Work to complete: The line that contains "Expand the 0" marks the start. Output it and all remaining lines exactly, through the final line of the listing.
-- Supplied records follows --
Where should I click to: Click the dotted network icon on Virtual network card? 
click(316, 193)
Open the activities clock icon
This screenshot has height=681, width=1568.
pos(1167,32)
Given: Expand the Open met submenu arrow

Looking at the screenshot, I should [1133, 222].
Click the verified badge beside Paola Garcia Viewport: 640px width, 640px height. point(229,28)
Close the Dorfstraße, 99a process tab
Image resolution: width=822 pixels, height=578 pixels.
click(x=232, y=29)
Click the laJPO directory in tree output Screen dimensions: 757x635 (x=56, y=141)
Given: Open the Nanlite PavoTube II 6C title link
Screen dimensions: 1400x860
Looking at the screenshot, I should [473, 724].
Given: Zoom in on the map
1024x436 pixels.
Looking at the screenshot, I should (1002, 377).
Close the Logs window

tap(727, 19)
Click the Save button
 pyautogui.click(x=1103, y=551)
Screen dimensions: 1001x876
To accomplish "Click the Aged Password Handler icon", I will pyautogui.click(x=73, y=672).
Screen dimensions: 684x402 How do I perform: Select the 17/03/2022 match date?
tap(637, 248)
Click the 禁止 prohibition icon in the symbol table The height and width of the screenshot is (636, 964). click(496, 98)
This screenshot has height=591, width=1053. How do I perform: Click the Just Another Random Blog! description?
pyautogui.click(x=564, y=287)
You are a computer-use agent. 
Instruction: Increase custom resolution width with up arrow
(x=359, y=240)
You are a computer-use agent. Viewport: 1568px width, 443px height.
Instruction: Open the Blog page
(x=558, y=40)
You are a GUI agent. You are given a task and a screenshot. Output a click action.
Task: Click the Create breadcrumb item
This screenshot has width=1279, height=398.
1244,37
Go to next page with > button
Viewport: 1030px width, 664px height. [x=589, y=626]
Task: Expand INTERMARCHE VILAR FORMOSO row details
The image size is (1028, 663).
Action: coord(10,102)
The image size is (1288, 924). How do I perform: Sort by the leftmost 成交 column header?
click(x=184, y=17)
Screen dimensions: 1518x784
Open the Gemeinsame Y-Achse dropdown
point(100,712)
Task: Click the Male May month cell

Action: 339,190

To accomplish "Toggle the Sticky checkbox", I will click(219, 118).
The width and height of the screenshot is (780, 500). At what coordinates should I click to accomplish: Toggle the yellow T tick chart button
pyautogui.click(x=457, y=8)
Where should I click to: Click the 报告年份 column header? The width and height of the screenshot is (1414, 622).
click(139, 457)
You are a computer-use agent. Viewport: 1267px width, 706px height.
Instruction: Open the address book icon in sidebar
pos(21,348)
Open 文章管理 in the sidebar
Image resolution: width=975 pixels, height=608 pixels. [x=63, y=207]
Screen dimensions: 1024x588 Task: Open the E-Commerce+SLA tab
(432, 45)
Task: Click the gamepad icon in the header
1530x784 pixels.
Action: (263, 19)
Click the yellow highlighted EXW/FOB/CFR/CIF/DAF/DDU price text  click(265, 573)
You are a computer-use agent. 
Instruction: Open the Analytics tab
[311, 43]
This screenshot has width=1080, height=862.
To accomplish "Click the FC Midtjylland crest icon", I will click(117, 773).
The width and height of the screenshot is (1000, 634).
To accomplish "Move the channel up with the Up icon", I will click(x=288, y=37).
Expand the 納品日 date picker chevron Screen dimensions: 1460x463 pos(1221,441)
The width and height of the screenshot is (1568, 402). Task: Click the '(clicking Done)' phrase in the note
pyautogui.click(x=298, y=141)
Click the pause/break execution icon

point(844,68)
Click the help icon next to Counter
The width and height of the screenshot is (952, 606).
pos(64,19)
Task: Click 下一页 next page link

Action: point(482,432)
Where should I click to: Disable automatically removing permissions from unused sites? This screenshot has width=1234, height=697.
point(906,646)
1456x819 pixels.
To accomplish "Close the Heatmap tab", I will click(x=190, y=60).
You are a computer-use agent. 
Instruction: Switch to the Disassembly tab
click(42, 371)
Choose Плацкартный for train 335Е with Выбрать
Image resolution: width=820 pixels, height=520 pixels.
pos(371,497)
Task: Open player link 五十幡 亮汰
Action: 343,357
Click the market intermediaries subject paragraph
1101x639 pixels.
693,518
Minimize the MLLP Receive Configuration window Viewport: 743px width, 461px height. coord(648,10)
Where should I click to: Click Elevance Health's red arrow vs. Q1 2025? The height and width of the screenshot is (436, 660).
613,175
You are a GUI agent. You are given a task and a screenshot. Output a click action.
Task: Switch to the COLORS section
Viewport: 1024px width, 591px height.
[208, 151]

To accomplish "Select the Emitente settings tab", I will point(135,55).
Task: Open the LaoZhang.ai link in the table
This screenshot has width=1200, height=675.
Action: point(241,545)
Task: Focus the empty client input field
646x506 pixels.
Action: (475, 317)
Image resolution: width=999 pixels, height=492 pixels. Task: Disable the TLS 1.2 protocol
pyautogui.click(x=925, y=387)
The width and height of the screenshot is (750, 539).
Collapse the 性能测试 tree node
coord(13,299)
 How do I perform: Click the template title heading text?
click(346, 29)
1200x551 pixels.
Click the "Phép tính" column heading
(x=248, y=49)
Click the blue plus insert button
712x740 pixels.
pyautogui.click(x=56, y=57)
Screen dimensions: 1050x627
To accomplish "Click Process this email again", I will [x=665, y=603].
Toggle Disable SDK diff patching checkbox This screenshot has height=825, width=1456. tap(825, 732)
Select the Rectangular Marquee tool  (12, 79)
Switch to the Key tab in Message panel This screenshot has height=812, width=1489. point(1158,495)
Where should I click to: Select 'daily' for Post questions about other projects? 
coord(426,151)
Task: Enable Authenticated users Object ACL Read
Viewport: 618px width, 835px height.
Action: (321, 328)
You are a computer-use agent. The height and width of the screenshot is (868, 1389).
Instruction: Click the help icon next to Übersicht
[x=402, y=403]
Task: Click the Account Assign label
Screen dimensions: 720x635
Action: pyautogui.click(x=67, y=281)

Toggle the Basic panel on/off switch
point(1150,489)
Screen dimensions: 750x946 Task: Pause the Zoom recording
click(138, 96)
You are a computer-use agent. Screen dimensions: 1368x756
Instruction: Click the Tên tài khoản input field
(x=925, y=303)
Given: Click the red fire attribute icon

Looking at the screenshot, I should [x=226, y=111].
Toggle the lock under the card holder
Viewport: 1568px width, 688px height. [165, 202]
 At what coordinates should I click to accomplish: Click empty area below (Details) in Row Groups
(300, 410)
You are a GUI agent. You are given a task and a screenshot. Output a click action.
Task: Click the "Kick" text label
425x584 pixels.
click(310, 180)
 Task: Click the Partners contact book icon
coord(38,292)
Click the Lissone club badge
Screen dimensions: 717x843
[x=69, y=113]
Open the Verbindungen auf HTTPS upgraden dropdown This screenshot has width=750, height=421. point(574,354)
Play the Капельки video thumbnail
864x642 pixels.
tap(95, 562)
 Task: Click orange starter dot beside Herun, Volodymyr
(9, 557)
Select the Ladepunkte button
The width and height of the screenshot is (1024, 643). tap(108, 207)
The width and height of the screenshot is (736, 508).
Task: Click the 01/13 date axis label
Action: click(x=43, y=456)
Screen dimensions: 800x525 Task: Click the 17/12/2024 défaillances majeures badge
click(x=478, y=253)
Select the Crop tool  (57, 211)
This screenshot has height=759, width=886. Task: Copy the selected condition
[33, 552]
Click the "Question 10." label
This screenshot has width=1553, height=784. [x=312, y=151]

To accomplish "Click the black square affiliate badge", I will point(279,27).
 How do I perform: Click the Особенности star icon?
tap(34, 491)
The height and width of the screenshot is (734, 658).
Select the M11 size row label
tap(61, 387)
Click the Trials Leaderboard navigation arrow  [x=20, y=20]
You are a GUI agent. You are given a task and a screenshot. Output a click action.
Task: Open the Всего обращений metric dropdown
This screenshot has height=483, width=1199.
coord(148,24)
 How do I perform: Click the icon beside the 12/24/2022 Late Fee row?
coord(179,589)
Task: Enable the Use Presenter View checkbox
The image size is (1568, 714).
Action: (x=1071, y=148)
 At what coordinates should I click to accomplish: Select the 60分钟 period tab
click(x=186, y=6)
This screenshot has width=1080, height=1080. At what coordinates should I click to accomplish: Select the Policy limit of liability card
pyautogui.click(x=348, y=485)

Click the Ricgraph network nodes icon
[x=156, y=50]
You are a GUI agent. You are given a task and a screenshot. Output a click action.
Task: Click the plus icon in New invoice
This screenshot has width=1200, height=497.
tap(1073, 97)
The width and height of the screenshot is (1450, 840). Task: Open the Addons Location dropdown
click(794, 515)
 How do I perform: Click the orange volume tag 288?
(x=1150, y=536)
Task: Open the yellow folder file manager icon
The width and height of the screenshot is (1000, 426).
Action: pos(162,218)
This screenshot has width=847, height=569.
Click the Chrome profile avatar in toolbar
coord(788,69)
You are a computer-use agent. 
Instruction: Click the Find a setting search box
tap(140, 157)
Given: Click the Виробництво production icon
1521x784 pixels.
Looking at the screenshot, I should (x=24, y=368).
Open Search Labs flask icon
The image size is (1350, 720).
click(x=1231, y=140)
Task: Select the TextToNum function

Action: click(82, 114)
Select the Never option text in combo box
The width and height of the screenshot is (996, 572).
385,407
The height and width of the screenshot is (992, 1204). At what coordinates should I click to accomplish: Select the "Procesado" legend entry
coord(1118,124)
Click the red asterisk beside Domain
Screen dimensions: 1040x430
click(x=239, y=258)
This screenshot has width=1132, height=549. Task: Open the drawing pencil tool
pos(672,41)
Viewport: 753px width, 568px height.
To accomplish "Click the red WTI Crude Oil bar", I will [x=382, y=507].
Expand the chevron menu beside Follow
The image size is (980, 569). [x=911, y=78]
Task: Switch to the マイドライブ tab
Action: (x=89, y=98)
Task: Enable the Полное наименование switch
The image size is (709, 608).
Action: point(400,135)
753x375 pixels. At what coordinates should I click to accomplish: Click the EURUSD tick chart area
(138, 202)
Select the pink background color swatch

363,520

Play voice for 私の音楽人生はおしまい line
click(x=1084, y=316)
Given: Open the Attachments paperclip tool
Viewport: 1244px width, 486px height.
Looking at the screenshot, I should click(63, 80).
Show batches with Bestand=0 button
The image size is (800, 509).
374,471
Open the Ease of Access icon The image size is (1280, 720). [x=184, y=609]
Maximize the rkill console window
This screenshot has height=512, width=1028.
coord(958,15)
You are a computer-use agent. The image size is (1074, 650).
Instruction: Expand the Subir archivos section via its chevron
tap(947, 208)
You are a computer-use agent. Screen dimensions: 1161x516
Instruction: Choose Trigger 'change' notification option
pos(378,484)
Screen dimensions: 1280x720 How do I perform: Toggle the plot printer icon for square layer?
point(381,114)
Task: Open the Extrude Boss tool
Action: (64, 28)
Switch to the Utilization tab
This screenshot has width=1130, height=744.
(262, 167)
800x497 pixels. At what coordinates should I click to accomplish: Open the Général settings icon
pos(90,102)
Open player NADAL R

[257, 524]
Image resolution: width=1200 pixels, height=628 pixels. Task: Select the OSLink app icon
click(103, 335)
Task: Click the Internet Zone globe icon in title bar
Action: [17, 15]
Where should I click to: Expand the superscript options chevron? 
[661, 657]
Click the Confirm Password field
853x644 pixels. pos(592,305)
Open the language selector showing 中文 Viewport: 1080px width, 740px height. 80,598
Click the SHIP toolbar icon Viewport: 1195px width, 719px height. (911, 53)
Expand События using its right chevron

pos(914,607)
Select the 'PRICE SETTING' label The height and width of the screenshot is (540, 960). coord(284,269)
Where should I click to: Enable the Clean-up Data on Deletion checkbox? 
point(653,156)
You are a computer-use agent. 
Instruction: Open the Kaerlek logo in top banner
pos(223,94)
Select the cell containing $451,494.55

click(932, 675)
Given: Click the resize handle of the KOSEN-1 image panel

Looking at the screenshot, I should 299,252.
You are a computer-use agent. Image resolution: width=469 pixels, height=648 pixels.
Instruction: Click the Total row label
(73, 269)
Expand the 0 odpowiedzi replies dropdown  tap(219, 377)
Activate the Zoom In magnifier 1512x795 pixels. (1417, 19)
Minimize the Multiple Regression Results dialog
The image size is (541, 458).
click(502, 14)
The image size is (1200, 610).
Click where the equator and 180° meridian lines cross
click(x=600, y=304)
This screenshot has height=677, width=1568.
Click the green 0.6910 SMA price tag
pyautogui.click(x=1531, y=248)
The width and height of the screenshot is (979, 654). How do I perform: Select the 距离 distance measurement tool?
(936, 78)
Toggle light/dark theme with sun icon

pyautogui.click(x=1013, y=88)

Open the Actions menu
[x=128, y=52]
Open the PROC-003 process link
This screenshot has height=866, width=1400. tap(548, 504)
-- Supplied records concluded --
Response area:
Expand the 0 odpowiedzi replies dropdown  tap(219, 377)
Activate the Zoom In magnifier 1512x795 pixels. (1417, 19)
Minimize the Multiple Regression Results dialog
The image size is (541, 458).
click(502, 14)
The image size is (1200, 610).
Click where the equator and 180° meridian lines cross
click(x=600, y=304)
This screenshot has height=677, width=1568.
Click the green 0.6910 SMA price tag
pyautogui.click(x=1531, y=248)
The width and height of the screenshot is (979, 654). How do I perform: Select the 距离 distance measurement tool?
(936, 78)
Toggle light/dark theme with sun icon

pyautogui.click(x=1013, y=88)

Open the Actions menu
[x=128, y=52]
Open the PROC-003 process link
This screenshot has height=866, width=1400. tap(548, 504)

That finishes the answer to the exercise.